Software Visualization — Challenge, Accepted

July 25, 2022 Published by Renato Kalman (Sr. Engineer) and Johan Wallin (Staff Engineer)

TL;DR Architectural diagrams are the bread and butter of software design and a foundational tool for communication and collaboration on software development. At Spotify, we have an incredibly complex network of thousands of interlinked software systems owned by hundreds of teams, so having a simple way to visualize these connections is essential. While capturing all of our software in one large diagram is technically possible, it would be very hard to understand and navigate. ​​We need tools to look at our architecture at different abstraction levels in order to make good design decisions and evolve our software in a sustainable way.

As part of our solution, we leverage a standardized software metadata model to create a common language for communicating software architecture. 

The Spotify System Model

To be able to reason and communicate around our complex software and the catalog, we’ve introduced a shared language and concept definitions — a system model.

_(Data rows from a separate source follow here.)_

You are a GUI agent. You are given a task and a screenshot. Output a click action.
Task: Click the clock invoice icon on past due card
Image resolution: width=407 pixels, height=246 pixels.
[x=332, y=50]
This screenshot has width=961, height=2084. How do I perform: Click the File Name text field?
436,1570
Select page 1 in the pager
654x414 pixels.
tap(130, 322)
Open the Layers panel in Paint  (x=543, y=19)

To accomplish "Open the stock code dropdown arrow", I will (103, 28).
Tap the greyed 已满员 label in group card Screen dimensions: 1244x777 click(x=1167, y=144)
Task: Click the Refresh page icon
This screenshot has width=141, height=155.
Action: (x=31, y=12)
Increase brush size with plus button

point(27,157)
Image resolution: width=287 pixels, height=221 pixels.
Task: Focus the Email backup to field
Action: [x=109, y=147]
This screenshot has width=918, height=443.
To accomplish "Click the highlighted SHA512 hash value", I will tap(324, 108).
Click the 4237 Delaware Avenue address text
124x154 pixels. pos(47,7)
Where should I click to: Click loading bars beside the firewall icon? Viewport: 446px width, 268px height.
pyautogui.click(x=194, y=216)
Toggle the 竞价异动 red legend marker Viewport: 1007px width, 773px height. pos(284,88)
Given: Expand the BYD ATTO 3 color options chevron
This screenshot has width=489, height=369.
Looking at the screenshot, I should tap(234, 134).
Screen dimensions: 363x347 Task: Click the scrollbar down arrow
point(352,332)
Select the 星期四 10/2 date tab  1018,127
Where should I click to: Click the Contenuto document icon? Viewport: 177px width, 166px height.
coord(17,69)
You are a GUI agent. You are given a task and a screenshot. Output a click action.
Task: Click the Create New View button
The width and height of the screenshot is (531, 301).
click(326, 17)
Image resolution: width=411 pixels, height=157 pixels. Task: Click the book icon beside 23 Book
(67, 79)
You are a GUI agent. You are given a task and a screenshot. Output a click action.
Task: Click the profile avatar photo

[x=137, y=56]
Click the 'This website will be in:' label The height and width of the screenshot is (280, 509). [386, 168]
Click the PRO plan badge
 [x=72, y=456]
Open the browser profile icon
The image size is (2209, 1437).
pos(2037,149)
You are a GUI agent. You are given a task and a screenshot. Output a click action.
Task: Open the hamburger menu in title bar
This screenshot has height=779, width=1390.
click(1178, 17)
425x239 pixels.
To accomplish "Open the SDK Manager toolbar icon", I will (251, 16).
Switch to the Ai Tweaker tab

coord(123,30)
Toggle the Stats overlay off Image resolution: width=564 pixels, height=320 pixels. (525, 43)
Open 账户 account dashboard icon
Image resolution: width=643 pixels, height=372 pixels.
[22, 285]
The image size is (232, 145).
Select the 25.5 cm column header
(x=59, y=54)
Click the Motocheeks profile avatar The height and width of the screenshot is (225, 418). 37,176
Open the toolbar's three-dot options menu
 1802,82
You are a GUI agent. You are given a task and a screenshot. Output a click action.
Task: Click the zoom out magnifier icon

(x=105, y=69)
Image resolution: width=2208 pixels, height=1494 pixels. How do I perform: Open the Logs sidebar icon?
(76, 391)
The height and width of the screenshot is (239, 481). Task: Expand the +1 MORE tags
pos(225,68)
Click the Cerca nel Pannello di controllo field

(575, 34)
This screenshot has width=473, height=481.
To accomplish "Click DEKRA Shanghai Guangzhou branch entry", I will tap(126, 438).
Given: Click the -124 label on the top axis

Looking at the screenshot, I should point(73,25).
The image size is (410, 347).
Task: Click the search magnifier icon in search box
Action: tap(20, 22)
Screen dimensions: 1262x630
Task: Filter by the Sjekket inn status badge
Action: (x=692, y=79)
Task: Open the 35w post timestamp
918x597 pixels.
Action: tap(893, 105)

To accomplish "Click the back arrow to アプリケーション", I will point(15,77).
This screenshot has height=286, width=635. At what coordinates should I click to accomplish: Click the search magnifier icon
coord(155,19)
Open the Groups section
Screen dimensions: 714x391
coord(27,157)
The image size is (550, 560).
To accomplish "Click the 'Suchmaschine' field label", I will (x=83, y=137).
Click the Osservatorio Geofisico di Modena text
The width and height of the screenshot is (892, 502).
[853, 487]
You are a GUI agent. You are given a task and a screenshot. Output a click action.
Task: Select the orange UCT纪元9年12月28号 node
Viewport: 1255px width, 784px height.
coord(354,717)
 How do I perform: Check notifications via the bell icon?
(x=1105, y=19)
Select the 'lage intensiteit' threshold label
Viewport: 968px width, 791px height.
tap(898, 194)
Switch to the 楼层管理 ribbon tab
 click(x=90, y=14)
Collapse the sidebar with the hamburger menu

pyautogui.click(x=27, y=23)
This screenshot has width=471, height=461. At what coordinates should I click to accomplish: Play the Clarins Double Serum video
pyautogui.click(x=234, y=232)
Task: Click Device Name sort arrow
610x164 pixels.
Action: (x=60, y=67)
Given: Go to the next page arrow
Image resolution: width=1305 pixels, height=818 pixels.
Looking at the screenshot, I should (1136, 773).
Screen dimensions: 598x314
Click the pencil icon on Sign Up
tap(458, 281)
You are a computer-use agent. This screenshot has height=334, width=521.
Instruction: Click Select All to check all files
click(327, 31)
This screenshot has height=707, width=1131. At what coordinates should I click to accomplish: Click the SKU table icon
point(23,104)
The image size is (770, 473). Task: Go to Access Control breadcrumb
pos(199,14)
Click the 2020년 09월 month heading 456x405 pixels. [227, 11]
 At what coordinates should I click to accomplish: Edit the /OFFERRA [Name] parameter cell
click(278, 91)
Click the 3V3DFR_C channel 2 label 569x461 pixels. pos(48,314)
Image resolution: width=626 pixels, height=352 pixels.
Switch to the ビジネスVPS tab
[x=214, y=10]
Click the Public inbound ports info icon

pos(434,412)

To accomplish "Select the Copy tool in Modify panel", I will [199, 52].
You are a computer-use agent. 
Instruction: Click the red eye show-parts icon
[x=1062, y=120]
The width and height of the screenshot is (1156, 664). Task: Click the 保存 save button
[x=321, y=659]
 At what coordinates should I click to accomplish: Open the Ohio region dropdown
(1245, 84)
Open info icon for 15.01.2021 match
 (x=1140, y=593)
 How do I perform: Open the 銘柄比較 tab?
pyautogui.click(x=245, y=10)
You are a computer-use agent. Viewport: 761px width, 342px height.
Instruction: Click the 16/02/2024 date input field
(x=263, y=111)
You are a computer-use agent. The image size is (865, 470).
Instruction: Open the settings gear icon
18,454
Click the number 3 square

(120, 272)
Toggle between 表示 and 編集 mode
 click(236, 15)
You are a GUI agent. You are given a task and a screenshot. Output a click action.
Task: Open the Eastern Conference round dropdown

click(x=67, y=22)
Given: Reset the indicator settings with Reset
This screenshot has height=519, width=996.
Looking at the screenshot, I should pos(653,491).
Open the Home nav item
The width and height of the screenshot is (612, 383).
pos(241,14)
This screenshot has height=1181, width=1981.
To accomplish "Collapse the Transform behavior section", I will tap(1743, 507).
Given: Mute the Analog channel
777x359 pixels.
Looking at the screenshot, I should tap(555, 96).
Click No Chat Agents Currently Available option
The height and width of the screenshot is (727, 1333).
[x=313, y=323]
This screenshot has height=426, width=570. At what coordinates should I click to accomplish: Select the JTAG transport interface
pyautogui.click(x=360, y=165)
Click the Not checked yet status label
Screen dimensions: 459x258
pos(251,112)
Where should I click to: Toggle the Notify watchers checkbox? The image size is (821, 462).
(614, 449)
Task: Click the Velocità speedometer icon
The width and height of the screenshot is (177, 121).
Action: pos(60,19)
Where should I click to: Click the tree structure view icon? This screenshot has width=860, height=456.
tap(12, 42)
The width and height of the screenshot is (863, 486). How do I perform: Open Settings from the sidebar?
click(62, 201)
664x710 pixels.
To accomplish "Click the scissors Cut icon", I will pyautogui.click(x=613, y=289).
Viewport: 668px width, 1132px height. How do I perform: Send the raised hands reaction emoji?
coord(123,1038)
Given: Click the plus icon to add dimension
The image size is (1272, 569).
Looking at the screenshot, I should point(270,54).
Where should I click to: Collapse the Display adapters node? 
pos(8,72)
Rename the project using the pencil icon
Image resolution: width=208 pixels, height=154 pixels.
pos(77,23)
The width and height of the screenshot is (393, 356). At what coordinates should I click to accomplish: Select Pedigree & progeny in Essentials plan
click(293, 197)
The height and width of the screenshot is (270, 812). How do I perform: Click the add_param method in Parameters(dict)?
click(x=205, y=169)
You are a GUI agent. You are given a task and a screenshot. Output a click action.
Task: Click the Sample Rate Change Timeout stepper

The Spotify System Model presents a set of core entities and abstractions we can use to synthesize data about our software health, ownership, and dependencies.

At Spotify, we believe that a solid shared understanding and terminology around software and resources empower communication and collaboration, which is essential to success for a company at our scale.

Our software is modeled using three core entities:

  • APIs: The boundaries between different components, defining the interface between those components
  • Components: Individual pieces of software (e.g., a backend service, website, data pipeline, library)
  • Resources: Infrastructure needed to operate a component at runtime (e.g., databases, virtual machines, storage buckets)
Relationship Between Core Entities: API, Component, and Resource
Figure 1. Relationship between core entities.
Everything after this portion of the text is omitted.